GOAL OF THE EXERCISE: In your copy, include no images, and write out every entry below exactly as it stands.

━━━━━ MATERIAL FOR THIS TASK

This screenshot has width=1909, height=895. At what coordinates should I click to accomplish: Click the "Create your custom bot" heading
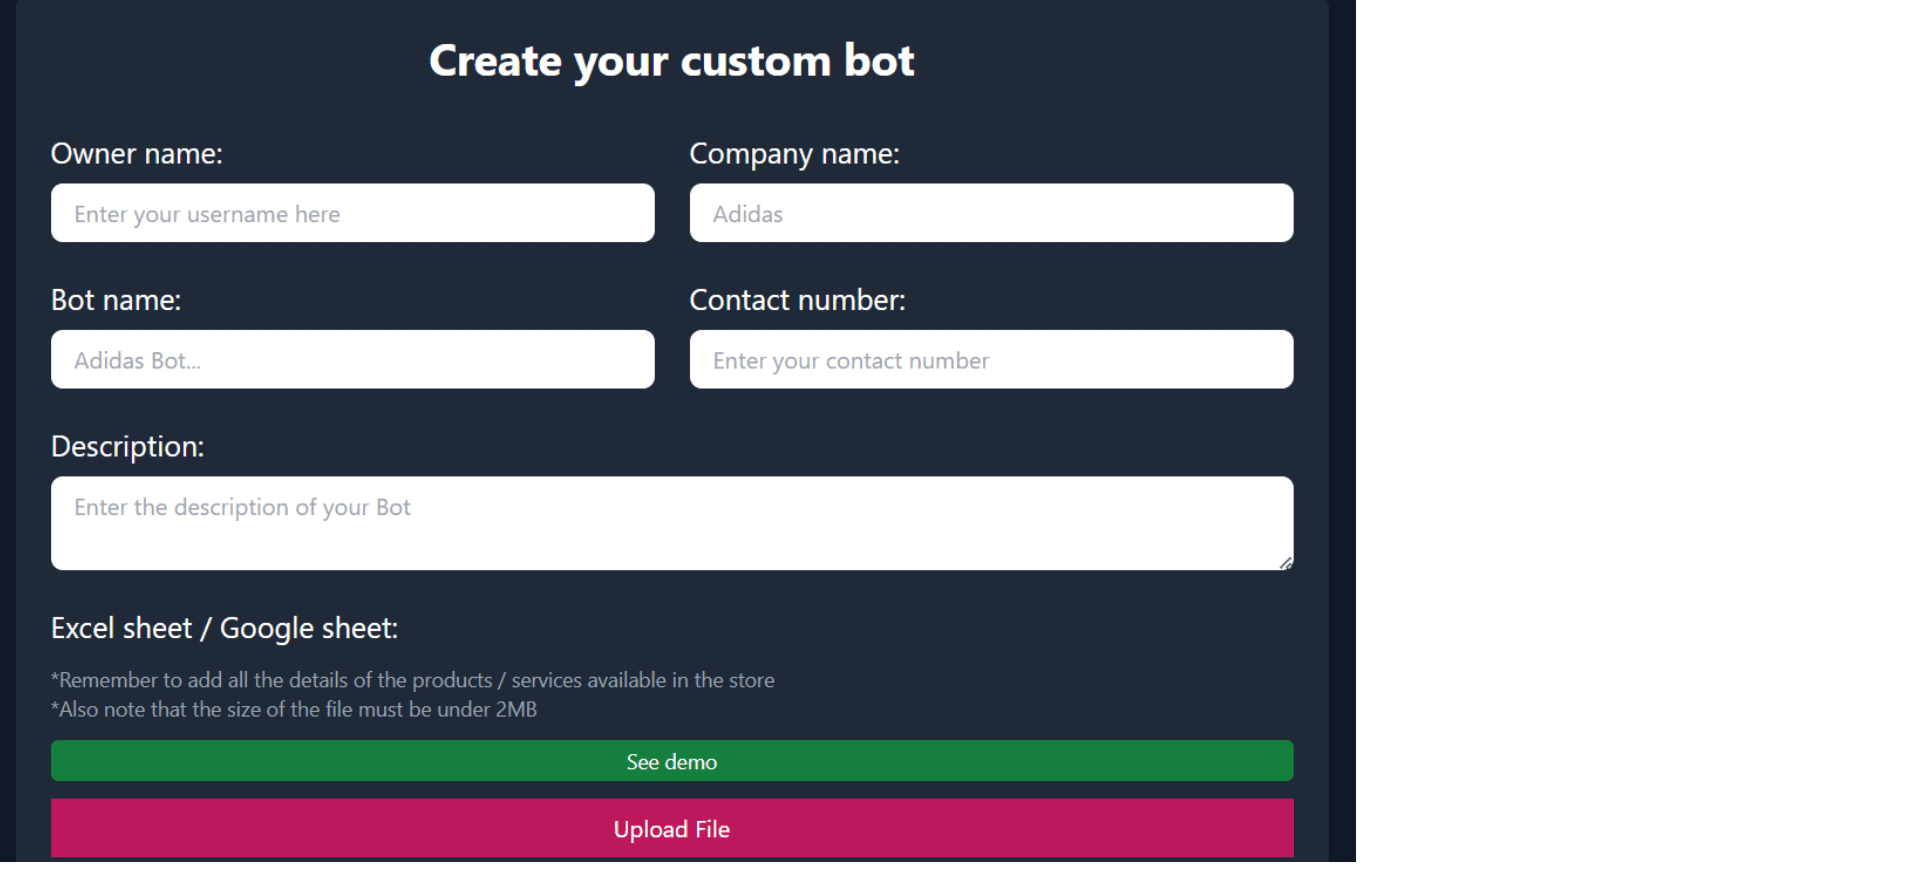tap(671, 61)
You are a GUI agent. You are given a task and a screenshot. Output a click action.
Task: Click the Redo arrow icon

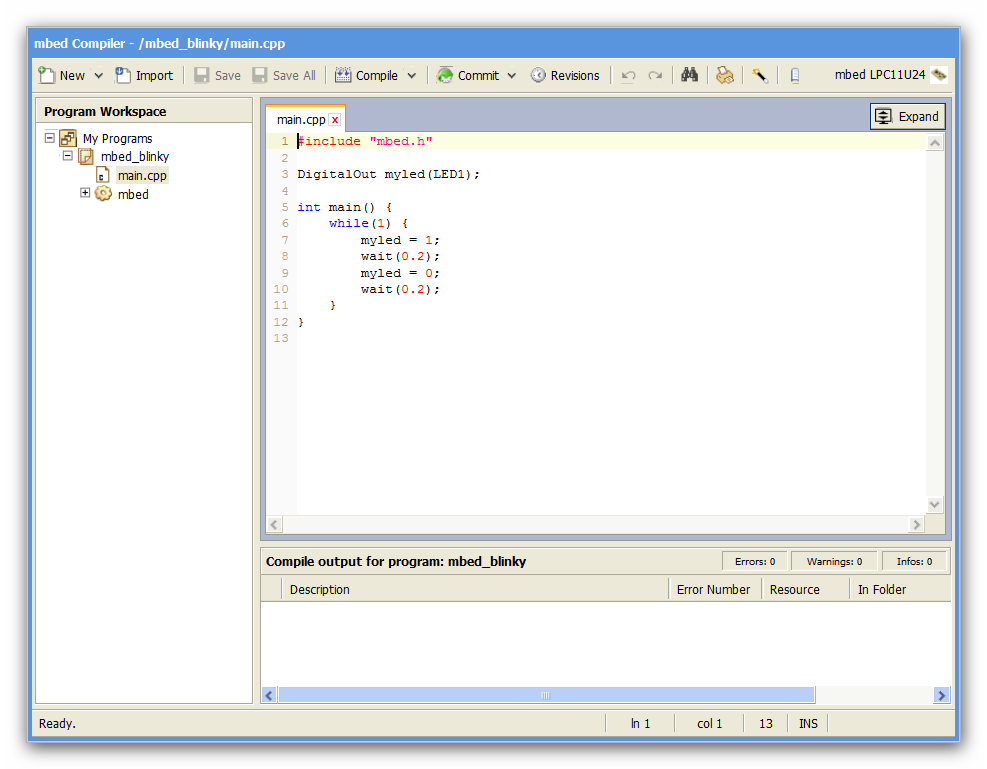tap(655, 76)
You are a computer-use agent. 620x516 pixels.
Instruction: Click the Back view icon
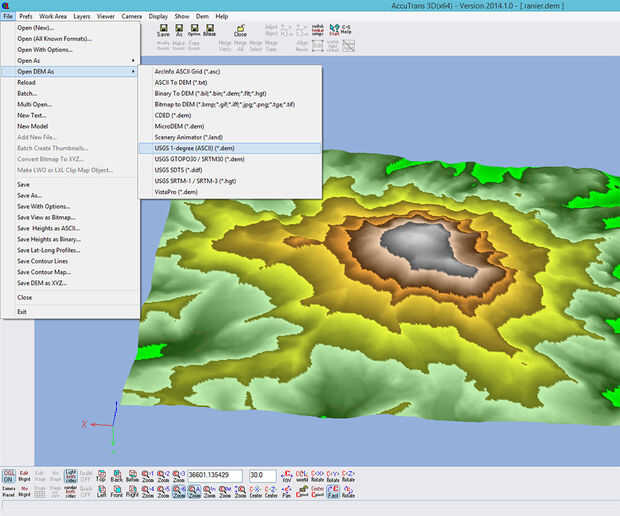click(117, 476)
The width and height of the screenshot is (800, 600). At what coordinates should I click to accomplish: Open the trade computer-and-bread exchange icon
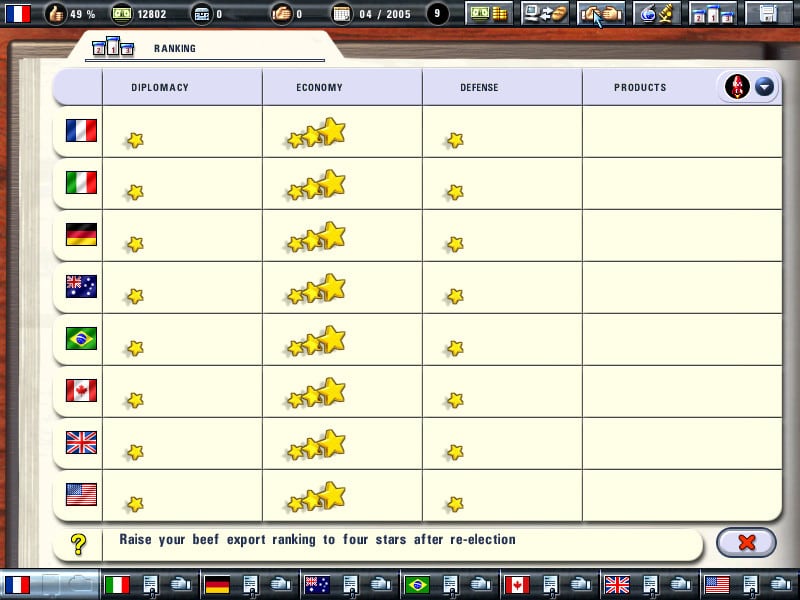coord(545,13)
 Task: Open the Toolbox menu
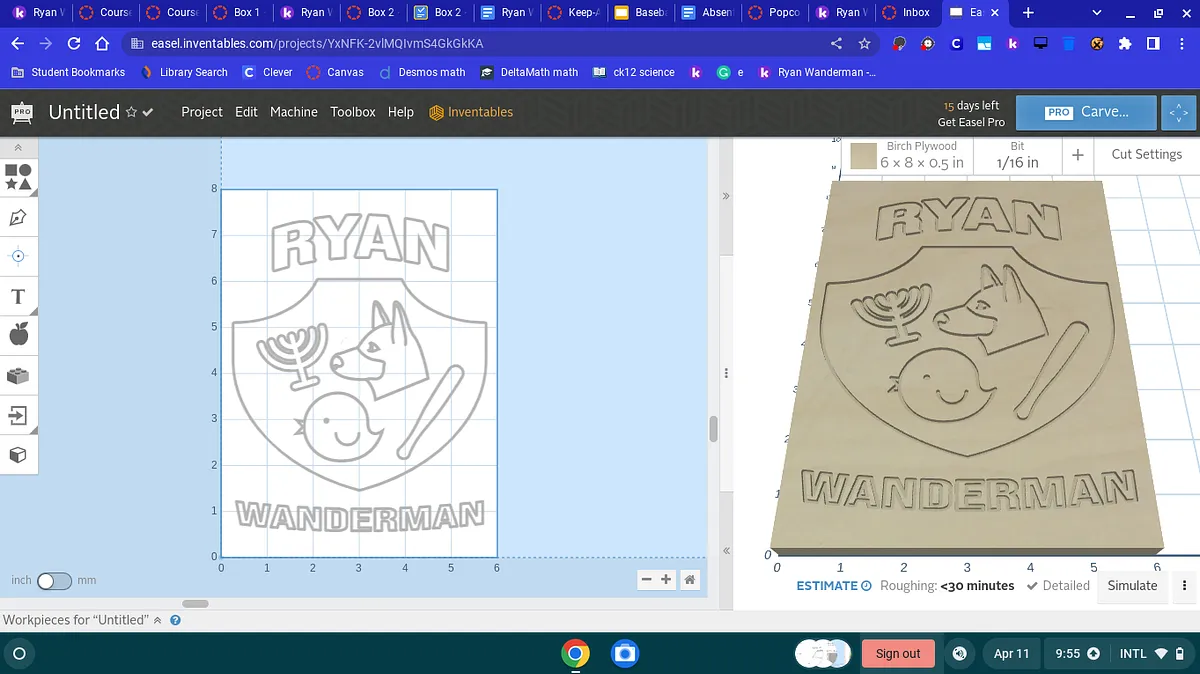click(x=353, y=112)
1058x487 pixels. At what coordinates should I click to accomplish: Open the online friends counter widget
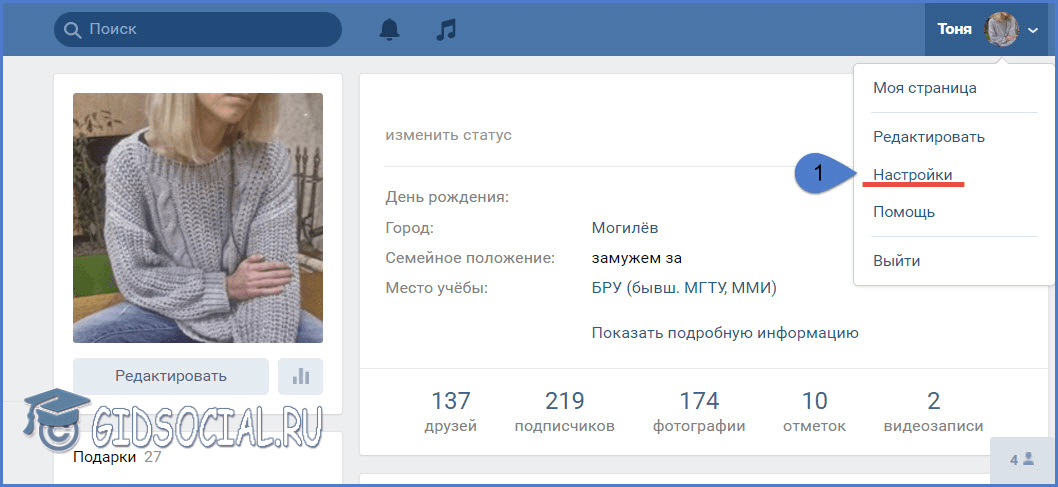point(1022,461)
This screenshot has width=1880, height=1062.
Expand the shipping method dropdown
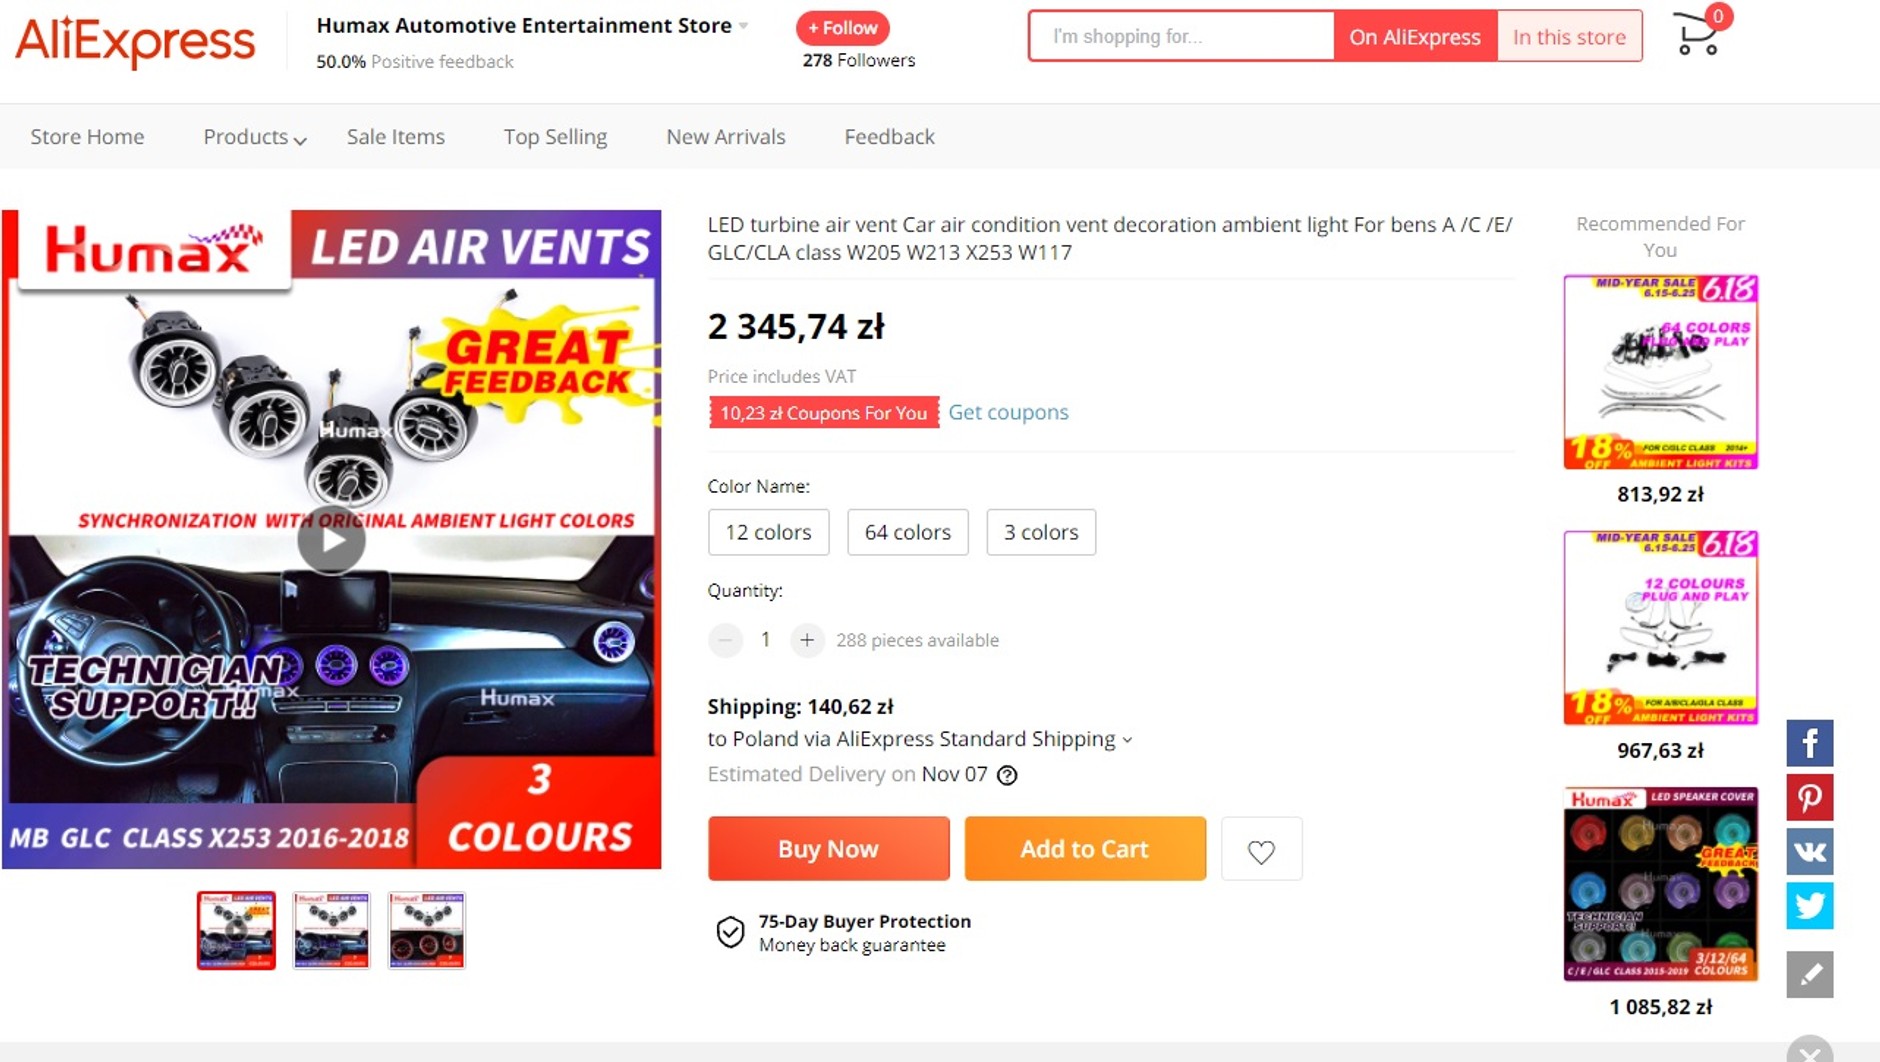pyautogui.click(x=1127, y=740)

━━━━━━━━━━

OUTPUT FOR THIS EXERCISE:
This screenshot has width=1909, height=895. At what coordinates should I click to accomplish: Click the "Create your custom bot" heading
tap(671, 61)
You are a GUI agent. You are given a task and a screenshot. Output a click action.
Task: Click the Redo arrow icon

tap(655, 76)
You are a computer-use agent. 620x516 pixels.
Instruction: Click the Back view icon
click(117, 476)
The width and height of the screenshot is (800, 600). At what coordinates should I click to accomplish: Open the trade computer-and-bread exchange icon
coord(545,13)
 Task: Open the Toolbox menu
click(x=353, y=112)
1058x487 pixels. At what coordinates should I click to accomplish: Open the online friends counter widget
point(1022,461)
This screenshot has width=1880, height=1062.
Expand the shipping method dropdown
pyautogui.click(x=1127, y=740)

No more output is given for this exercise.